__TASK BRIEF__.
Set down the final stretch of the data, from the line that holds "Given: Open the version history clock icon" through the last line, both included, with pictures left out.
*** PROVIDED ENTRIES Section Begins ***
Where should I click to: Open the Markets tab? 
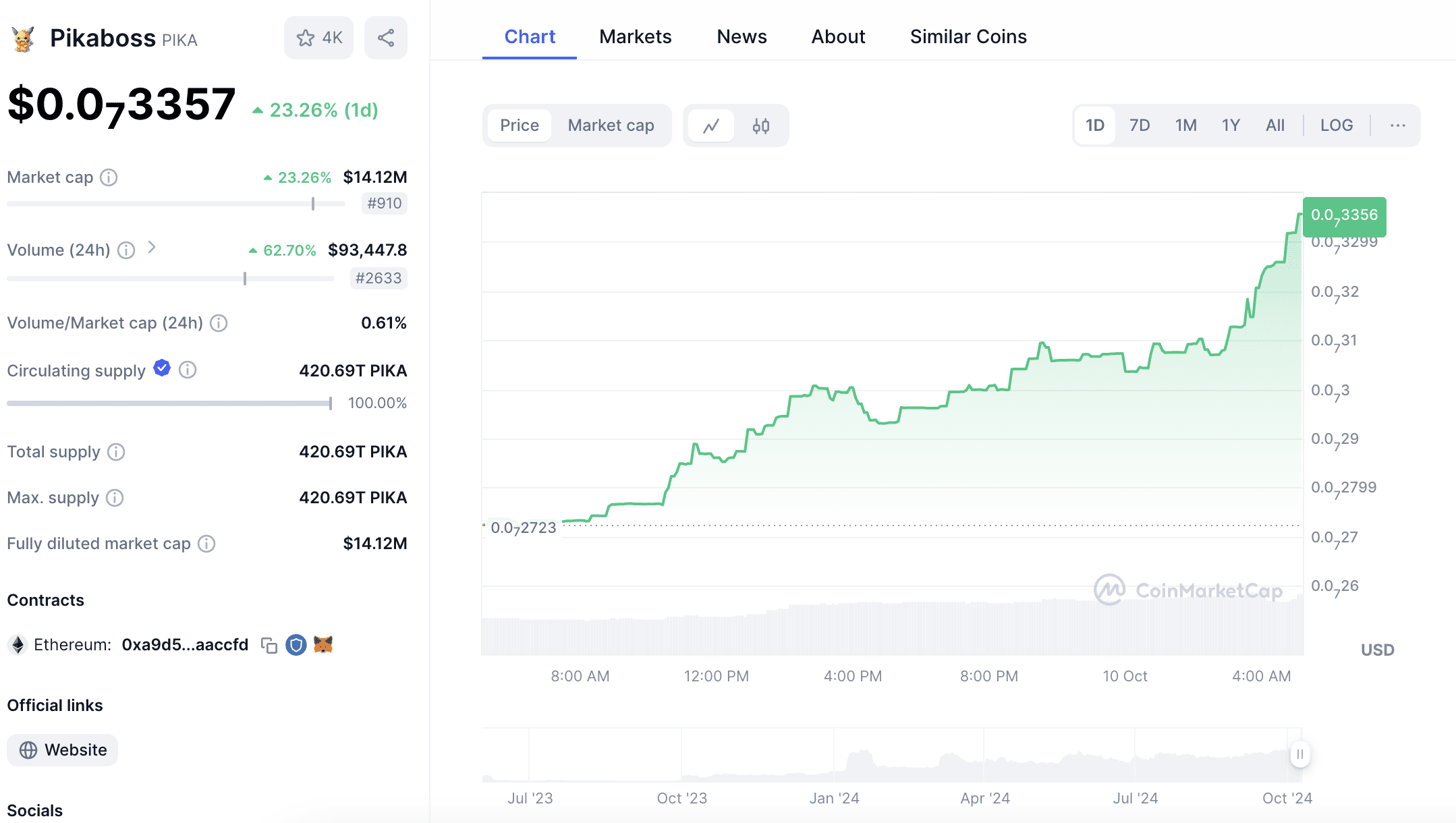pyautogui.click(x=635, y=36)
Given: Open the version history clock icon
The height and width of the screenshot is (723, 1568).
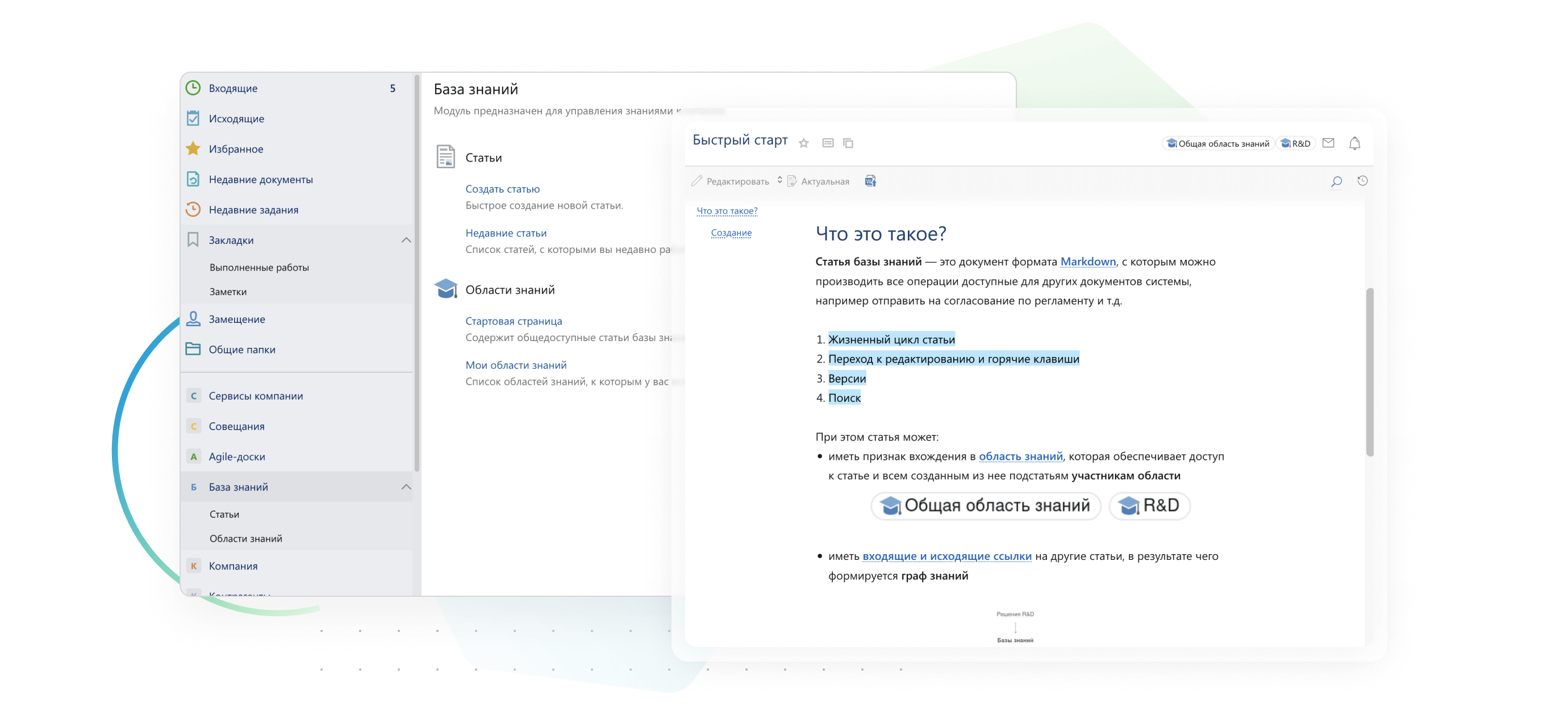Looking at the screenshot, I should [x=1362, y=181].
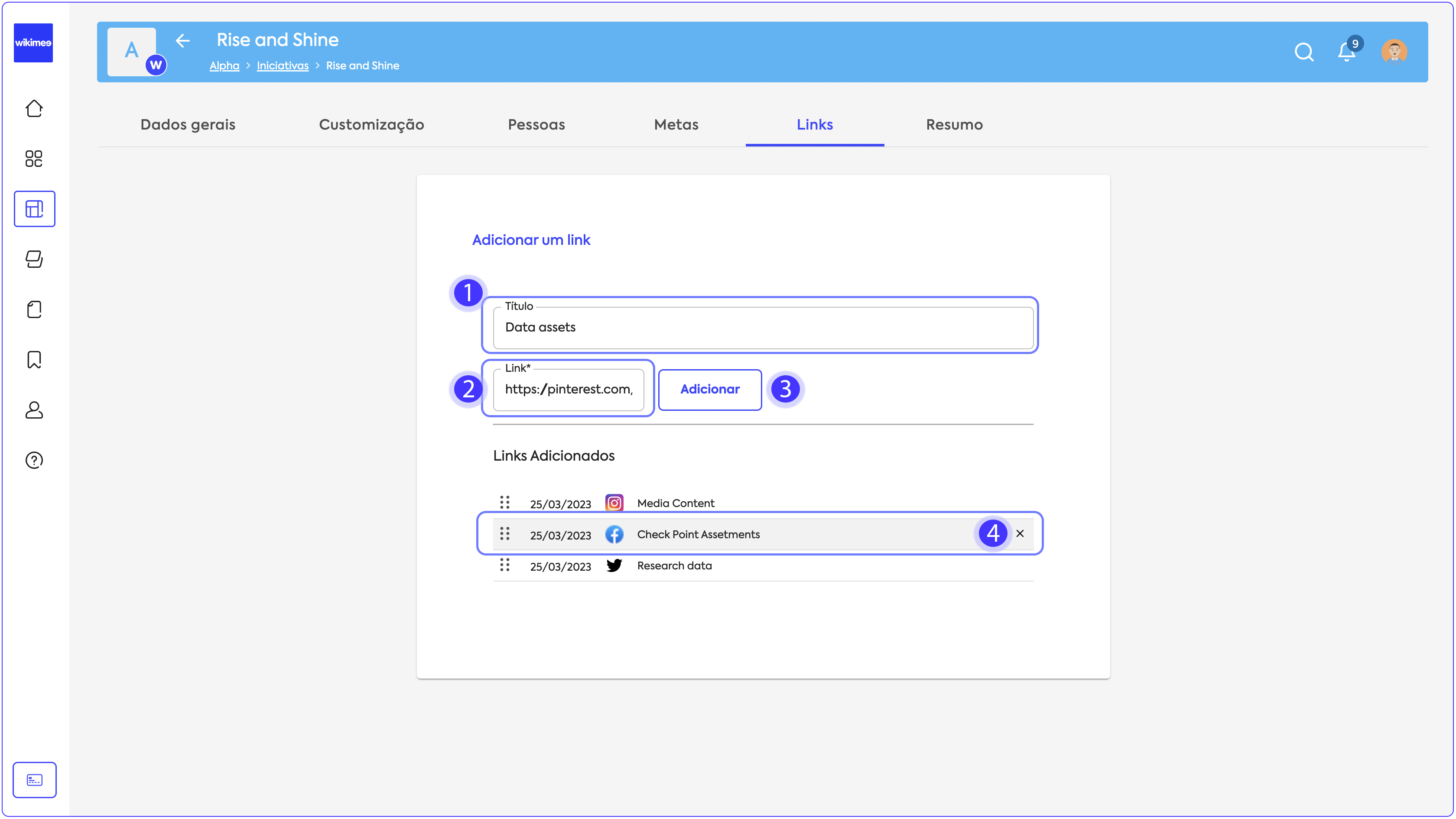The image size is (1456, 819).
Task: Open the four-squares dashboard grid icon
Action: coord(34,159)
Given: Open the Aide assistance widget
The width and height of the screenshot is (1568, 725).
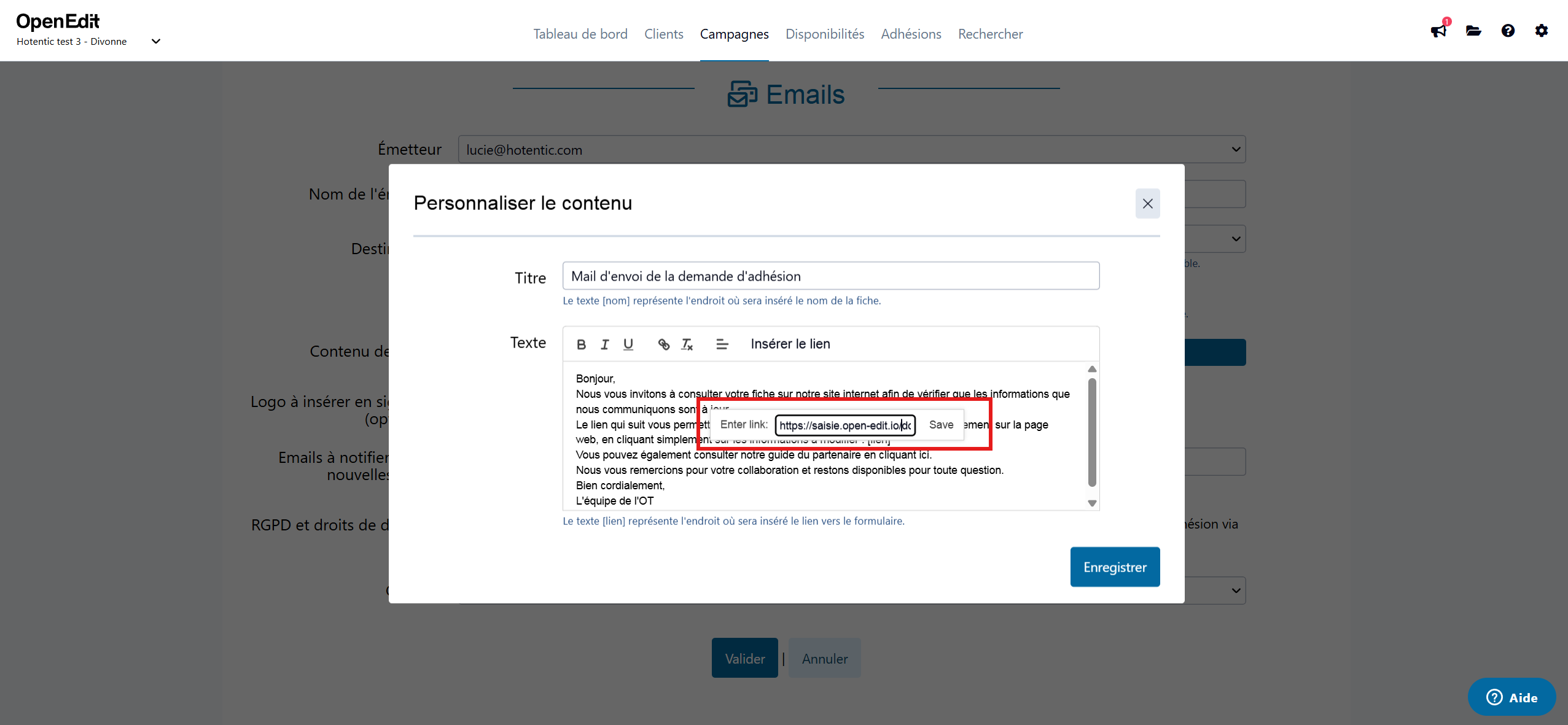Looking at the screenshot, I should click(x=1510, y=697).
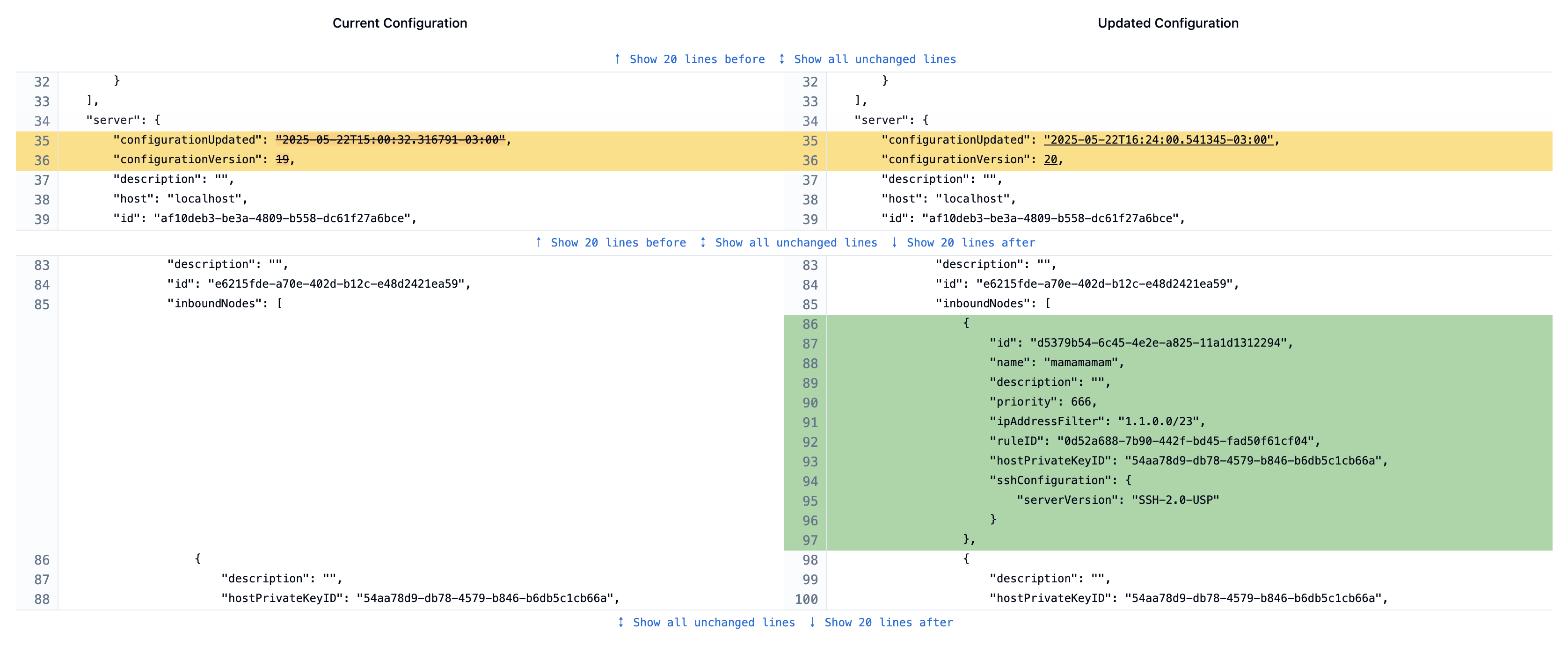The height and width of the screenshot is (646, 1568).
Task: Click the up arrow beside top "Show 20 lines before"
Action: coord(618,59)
*** PROVIDED ENTRIES Section Ends ***
__WRITTEN SOLUTION__.
Given: Open the version history clock icon
The height and width of the screenshot is (723, 1568).
Looking at the screenshot, I should [x=1362, y=181].
The image size is (1456, 819).
Task: Open the four-squares dashboard grid icon
Action: coord(34,159)
Given: Open the Aide assistance widget
The width and height of the screenshot is (1568, 725).
Looking at the screenshot, I should click(x=1510, y=697).
The height and width of the screenshot is (646, 1568).
Task: Click the up arrow beside top "Show 20 lines before"
Action: coord(618,59)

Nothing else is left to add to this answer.